This may sound counterintuitive to those who haven't had "buy low and sell high" drilled into their heads, but a down market signals a great time to invest.
Says Carmen Wong Ulrich, host of CNBC's "On the Money" and blogger: "Don't think you're diving into a pool with no water; what you're really doing is diving in and buying low," she says.
She adds, "You shouldn't look at [your balance] every day.... Try to understand that the loss you're seeing is what you have in your hand, but it's not disappearing."
Here's what she had to say specifically about 401(k)'s:
"Some younger investors are scared because they see their 401(k)'s shrinking, and they didn't have a lot in the first place.
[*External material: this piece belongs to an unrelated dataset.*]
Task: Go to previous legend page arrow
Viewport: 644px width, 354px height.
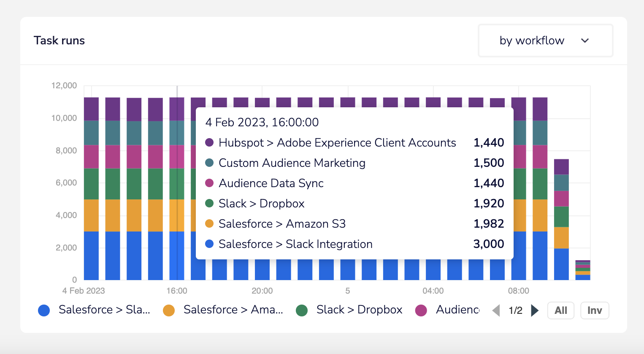Action: coord(496,310)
They're asking, 'Why should I contribute?' and 'Shouldn't I pull all my money out and put it in cash?' These are people with 20, 30, or more years to retirement." If you're in that boat, Ulrich says, "You're going to ride out quite a few more recessions. That's part of how the market works. But if you're contributing over time, you're using your 401(k) for what it's built for: long-term savings."
Ulrich's not a fan of all-stock portfolios, but she says those in their 20s can handle 90 percent in stock funds. "But if this all makes you nervous, you should be 20-25-30 percent [bonds]. Factor in how much time you've got and how upset this makes you," she says.